IMPACTO DAS MANIFESTAÇÕES PÓS-ELEITORAIS NA ECONOMIA E NO DISCURSO POLÍTICO DA FRELIMO

Por Jerry Maquenzi

 

 

Moçambique entrou num ciclo de tensão política e social após as eleições de 9 de Outubro de 2024. As manifestações pós-eleitorais, convocadas por Venâncio Mondlane, não foram um episódio isolado nem um “momento de desordem” sem consequência. Foram um fenómeno de grande escala, com efeitos económicos visíveis, impactos sociais acumulados e um resultado político que continua a produzir ondas: a mudança do tom e da linguagem da Frelimo, sobretudo quando se fala de questões sociais, custo de vida, juventude e relação entre Estado e cidadão.
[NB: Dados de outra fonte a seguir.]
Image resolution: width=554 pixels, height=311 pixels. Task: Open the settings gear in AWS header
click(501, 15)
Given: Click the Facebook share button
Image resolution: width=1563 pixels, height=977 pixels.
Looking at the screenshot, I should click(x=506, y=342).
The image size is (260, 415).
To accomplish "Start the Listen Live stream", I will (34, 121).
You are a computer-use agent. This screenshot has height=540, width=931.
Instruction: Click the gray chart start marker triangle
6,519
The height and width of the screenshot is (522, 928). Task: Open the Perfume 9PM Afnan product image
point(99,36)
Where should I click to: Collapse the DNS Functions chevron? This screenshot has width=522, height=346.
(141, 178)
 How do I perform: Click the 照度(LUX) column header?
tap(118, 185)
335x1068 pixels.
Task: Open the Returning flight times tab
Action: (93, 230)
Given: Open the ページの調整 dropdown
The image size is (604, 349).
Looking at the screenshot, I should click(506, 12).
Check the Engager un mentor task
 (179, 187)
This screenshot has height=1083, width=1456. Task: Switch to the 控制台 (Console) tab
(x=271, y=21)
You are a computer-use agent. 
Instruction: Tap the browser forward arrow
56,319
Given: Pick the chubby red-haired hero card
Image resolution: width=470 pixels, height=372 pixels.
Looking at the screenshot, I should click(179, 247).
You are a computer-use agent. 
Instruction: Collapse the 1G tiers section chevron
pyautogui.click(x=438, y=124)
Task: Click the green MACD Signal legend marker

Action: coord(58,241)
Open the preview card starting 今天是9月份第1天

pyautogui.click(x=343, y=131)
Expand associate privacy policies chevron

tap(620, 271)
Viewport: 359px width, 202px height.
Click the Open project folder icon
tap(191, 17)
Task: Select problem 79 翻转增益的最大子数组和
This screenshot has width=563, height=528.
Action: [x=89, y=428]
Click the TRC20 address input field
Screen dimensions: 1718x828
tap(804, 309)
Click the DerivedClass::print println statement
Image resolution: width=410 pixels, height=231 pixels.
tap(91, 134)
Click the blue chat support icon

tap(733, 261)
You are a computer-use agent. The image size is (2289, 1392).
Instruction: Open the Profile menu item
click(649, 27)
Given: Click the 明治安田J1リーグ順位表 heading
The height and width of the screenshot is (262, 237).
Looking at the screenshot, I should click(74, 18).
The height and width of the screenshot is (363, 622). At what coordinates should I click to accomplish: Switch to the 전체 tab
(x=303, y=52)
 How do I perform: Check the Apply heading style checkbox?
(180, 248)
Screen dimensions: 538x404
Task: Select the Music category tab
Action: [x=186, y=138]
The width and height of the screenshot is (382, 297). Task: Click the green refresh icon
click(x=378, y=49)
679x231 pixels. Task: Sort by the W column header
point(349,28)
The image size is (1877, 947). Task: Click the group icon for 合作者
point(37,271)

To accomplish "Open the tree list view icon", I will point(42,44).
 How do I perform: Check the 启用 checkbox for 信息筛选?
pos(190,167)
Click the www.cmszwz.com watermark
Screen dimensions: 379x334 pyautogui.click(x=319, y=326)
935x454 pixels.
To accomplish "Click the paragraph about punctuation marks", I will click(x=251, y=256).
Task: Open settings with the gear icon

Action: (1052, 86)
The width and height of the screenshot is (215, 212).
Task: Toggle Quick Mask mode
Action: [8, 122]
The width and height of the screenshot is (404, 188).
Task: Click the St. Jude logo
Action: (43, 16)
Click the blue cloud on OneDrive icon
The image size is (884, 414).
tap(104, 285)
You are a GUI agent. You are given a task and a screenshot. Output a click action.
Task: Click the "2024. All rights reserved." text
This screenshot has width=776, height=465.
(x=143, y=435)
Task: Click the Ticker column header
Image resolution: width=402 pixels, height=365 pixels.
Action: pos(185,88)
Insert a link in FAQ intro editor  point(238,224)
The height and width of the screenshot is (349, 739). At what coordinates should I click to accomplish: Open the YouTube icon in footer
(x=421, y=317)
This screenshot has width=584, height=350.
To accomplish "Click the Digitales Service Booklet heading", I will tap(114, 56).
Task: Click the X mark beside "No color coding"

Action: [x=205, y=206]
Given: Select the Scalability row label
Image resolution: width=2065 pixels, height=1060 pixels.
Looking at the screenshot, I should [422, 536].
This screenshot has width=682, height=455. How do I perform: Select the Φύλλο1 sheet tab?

O debate público tende a reduzir este período a duas explicações simples e incompletas. A primeira diz que se tratou apenas de vandalismo e sabotagem. A segunda diz que foi apenas uma expressão legítima de indignação popular. A realidade é mais complexa. Houve contestação, houve repressão, houve destruição, houve medo, houve mortes, houve bloqueios e houve paralisação económica. O que interessa analisar, um ano depois, é como esse choque produziu dois resultados simultâneos:

  1. a economia sofreu um impacto directo e indirecto, com perdas quantificáveis;
  2. o discurso da Frelimo tornou-se mais cauteloso e mais performativo, tentando projectar proximidade, eficiência e humanismo institucional.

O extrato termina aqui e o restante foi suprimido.